- _Records excerpted from a collection_
※ ※ ※
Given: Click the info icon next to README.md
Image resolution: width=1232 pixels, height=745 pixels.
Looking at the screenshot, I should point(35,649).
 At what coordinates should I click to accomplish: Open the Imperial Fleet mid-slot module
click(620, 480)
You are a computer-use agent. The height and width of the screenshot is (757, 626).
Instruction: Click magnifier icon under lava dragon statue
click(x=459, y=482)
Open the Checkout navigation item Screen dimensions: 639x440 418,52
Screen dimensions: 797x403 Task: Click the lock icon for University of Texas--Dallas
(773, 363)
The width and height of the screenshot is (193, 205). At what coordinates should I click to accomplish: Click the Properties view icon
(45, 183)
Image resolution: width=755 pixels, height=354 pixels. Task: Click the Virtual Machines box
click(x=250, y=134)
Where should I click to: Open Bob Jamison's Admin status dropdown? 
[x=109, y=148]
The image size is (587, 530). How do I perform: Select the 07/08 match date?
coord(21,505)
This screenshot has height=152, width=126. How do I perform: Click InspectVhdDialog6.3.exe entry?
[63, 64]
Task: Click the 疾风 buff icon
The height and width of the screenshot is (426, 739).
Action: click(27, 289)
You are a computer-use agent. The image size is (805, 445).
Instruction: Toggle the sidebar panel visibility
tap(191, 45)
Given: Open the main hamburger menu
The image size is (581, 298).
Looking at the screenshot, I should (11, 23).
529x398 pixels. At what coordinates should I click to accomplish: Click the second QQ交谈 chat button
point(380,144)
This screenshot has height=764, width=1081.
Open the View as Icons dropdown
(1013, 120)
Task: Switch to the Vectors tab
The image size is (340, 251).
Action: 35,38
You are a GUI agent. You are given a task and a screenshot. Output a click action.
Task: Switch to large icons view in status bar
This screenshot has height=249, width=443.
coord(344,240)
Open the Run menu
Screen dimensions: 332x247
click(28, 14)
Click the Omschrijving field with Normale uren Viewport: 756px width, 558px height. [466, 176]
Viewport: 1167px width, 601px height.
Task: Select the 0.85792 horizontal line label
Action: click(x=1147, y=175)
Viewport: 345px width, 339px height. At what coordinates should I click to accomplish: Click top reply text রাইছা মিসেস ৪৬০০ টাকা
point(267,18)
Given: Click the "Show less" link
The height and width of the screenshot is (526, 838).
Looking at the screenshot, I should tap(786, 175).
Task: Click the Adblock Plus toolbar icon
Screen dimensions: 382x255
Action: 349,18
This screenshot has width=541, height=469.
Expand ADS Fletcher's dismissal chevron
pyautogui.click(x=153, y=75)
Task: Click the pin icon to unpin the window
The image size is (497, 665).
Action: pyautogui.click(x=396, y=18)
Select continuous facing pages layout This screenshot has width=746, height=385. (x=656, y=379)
※ ※ ※
- _Task goal_
Write the records above out again, exactly as they are.

- _Task answer_
Given: Click the info icon next to README.md
Image resolution: width=1232 pixels, height=745 pixels.
Looking at the screenshot, I should point(35,649).
 At what coordinates should I click to accomplish: Open the Imperial Fleet mid-slot module
click(620, 480)
You are a computer-use agent. The height and width of the screenshot is (757, 626).
Instruction: Click magnifier icon under lava dragon statue
click(x=459, y=482)
Open the Checkout navigation item Screen dimensions: 639x440 418,52
Screen dimensions: 797x403 Task: Click the lock icon for University of Texas--Dallas
(773, 363)
The width and height of the screenshot is (193, 205). At what coordinates should I click to accomplish: Click the Properties view icon
(45, 183)
Image resolution: width=755 pixels, height=354 pixels. Task: Click the Virtual Machines box
click(x=250, y=134)
Where should I click to: Open Bob Jamison's Admin status dropdown? 
[x=109, y=148]
The image size is (587, 530). How do I perform: Select the 07/08 match date?
coord(21,505)
This screenshot has height=152, width=126. How do I perform: Click InspectVhdDialog6.3.exe entry?
[63, 64]
Task: Click the 疾风 buff icon
The height and width of the screenshot is (426, 739).
Action: click(27, 289)
You are a computer-use agent. The image size is (805, 445).
Instruction: Toggle the sidebar panel visibility
tap(191, 45)
Given: Open the main hamburger menu
The image size is (581, 298).
Looking at the screenshot, I should (11, 23).
529x398 pixels. At what coordinates should I click to accomplish: Click the second QQ交谈 chat button
point(380,144)
This screenshot has height=764, width=1081.
Open the View as Icons dropdown
(1013, 120)
Task: Switch to the Vectors tab
The image size is (340, 251).
Action: 35,38
You are a GUI agent. You are given a task and a screenshot. Output a click action.
Task: Switch to large icons view in status bar
This screenshot has height=249, width=443.
coord(344,240)
Open the Run menu
Screen dimensions: 332x247
click(28, 14)
Click the Omschrijving field with Normale uren Viewport: 756px width, 558px height. [466, 176]
Viewport: 1167px width, 601px height.
Task: Select the 0.85792 horizontal line label
Action: click(x=1147, y=175)
Viewport: 345px width, 339px height. At what coordinates should I click to accomplish: Click top reply text রাইছা মিসেস ৪৬০০ টাকা
point(267,18)
Given: Click the "Show less" link
The height and width of the screenshot is (526, 838).
Looking at the screenshot, I should tap(786, 175).
Task: Click the Adblock Plus toolbar icon
Screen dimensions: 382x255
Action: 349,18
This screenshot has width=541, height=469.
Expand ADS Fletcher's dismissal chevron
pyautogui.click(x=153, y=75)
Task: Click the pin icon to unpin the window
The image size is (497, 665).
Action: pyautogui.click(x=396, y=18)
Select continuous facing pages layout This screenshot has width=746, height=385. (x=656, y=379)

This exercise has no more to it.